▶ _INSTRUCTIONS FOR THE TASK_
The lines below that include "logo" are to be found and copied.

▶ _THE DATA_
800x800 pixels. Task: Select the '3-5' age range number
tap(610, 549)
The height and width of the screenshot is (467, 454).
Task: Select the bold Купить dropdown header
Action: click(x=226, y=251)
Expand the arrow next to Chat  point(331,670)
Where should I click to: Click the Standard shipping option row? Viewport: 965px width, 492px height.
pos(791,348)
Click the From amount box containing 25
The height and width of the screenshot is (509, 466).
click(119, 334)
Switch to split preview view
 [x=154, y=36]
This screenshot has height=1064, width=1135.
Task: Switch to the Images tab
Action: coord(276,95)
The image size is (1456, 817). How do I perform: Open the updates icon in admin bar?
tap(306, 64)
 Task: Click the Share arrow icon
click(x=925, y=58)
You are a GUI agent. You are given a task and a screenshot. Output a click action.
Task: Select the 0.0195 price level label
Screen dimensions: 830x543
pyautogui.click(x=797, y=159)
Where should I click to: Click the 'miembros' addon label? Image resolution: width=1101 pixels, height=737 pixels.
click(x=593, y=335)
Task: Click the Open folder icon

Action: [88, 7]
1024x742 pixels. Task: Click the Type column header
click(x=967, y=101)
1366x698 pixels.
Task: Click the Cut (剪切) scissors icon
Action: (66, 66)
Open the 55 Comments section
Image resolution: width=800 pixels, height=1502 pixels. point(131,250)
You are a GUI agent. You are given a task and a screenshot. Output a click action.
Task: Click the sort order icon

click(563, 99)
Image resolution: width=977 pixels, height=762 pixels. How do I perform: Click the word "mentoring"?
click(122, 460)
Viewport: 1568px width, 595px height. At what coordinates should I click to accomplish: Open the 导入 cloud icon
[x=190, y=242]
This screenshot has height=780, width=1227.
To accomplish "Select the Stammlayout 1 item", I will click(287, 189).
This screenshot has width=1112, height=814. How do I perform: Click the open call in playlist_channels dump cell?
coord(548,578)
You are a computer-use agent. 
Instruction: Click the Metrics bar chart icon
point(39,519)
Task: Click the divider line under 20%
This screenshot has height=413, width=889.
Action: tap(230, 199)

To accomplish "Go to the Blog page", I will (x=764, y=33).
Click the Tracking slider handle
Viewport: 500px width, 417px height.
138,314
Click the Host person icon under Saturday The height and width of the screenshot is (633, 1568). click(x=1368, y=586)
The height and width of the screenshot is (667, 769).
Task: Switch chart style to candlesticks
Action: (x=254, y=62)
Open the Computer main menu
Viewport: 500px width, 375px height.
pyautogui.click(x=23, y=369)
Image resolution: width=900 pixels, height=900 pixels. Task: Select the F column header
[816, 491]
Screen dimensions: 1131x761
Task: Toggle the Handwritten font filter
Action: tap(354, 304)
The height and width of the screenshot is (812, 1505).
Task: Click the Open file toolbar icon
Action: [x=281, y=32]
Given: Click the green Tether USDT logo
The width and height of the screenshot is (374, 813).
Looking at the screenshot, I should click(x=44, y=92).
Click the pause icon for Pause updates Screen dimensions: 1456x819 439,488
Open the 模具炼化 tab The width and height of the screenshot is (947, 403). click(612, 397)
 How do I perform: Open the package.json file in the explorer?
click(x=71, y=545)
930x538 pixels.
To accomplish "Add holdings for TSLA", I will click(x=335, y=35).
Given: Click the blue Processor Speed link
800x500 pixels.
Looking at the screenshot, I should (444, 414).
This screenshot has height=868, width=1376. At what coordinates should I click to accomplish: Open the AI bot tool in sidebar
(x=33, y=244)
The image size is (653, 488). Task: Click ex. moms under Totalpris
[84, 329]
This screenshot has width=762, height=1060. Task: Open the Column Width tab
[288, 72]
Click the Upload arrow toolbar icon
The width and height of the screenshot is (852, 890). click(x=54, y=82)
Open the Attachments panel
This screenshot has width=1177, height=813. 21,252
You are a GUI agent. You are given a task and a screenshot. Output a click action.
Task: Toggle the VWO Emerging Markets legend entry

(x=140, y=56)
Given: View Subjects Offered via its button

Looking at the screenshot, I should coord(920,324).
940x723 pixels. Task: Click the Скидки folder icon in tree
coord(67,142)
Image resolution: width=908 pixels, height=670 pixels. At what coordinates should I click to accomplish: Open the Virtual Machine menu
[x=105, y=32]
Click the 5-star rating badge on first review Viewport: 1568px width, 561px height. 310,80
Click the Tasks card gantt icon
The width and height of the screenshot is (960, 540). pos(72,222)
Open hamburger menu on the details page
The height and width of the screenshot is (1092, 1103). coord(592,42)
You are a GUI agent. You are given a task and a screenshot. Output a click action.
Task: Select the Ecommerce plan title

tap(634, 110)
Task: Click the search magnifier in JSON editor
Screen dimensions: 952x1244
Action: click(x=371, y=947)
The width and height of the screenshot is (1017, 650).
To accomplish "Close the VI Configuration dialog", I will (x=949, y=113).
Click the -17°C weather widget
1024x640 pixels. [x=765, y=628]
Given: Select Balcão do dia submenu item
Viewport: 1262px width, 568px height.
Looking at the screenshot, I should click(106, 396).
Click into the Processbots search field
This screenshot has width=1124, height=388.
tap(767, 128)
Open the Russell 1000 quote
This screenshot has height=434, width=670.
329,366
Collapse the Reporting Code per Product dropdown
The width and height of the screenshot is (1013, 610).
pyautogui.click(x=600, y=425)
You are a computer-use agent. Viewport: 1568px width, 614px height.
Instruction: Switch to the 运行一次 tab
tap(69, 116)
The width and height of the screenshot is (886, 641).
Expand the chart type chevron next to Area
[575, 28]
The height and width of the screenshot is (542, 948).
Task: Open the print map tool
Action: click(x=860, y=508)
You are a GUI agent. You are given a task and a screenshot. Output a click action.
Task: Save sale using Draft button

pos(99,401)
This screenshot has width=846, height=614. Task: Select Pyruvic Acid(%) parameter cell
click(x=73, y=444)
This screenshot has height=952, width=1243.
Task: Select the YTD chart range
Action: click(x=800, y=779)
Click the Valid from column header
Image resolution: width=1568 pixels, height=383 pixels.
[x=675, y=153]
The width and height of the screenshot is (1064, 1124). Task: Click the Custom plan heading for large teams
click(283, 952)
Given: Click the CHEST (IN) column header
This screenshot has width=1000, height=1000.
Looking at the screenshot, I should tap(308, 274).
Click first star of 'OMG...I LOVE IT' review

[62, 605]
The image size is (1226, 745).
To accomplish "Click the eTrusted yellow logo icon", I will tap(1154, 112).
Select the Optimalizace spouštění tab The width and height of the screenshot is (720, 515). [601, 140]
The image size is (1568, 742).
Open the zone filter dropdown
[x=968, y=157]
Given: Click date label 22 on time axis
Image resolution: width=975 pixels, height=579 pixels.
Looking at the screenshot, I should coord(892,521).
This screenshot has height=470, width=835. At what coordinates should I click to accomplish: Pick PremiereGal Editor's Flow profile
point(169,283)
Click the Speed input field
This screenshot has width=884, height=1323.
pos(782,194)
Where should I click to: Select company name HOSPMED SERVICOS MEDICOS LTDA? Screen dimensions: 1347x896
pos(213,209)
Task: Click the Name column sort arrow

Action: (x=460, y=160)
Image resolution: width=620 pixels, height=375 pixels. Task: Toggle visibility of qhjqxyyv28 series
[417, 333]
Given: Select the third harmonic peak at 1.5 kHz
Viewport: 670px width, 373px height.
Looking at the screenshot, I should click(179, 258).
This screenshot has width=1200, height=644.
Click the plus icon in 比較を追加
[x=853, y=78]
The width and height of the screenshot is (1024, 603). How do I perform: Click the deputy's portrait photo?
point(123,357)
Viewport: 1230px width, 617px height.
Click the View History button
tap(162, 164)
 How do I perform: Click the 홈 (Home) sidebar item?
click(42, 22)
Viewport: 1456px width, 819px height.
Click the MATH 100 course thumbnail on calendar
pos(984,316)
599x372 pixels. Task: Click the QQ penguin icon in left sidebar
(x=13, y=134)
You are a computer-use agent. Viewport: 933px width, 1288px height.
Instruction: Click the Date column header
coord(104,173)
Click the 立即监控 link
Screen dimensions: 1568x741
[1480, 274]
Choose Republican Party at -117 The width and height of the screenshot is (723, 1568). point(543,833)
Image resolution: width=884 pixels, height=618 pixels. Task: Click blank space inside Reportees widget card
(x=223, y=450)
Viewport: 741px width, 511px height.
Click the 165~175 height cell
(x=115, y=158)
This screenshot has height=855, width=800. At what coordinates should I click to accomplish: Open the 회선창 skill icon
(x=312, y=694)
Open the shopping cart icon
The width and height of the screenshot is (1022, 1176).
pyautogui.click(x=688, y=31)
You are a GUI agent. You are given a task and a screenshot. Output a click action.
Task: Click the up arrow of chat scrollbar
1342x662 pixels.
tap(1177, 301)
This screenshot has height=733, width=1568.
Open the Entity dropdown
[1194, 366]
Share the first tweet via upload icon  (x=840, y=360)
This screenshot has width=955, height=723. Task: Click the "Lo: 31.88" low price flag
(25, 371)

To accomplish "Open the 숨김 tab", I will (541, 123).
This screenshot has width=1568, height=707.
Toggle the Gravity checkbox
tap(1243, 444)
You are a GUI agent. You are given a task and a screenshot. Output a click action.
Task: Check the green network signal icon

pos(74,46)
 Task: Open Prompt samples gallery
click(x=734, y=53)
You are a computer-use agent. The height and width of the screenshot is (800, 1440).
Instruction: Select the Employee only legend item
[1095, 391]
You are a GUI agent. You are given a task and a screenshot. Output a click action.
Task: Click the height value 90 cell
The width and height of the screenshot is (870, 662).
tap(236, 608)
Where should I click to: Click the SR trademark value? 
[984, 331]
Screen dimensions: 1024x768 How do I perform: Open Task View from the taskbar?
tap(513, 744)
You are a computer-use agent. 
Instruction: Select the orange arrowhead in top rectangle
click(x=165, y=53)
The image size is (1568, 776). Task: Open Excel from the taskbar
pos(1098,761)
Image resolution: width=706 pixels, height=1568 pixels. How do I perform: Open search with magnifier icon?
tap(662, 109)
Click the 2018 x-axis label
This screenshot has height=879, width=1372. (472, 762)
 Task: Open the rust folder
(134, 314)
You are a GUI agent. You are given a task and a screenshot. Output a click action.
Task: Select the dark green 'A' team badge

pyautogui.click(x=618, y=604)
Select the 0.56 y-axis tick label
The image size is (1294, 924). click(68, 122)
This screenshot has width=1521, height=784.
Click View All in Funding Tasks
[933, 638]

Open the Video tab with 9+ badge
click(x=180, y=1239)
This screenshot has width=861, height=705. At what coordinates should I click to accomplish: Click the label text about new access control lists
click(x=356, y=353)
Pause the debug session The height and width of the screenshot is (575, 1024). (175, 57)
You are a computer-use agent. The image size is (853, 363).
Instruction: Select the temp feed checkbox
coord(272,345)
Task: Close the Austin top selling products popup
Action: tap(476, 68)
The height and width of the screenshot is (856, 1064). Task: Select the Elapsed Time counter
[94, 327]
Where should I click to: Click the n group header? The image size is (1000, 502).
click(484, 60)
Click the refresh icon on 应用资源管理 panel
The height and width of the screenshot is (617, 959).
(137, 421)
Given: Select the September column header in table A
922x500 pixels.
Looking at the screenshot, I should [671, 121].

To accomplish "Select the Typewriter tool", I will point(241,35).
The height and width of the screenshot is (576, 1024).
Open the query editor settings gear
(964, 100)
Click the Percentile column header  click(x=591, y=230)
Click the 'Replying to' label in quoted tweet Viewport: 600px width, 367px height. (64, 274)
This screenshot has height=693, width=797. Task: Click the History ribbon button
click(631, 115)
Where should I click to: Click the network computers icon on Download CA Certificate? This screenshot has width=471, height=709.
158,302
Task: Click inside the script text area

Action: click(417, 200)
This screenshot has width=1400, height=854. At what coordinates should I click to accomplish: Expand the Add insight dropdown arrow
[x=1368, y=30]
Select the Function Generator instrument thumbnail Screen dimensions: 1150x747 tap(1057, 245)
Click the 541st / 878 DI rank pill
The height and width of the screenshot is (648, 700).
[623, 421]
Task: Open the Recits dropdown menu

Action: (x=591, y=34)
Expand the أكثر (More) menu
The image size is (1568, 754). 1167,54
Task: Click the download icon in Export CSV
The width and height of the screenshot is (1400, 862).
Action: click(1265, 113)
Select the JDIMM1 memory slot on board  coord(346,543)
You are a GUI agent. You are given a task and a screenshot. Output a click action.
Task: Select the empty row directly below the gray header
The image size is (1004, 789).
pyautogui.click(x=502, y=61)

▶ _YOUR RESPONSE_
Given: Click the green Tether USDT logo
To accomplish "Click the eTrusted yellow logo icon", I will tap(1154, 112).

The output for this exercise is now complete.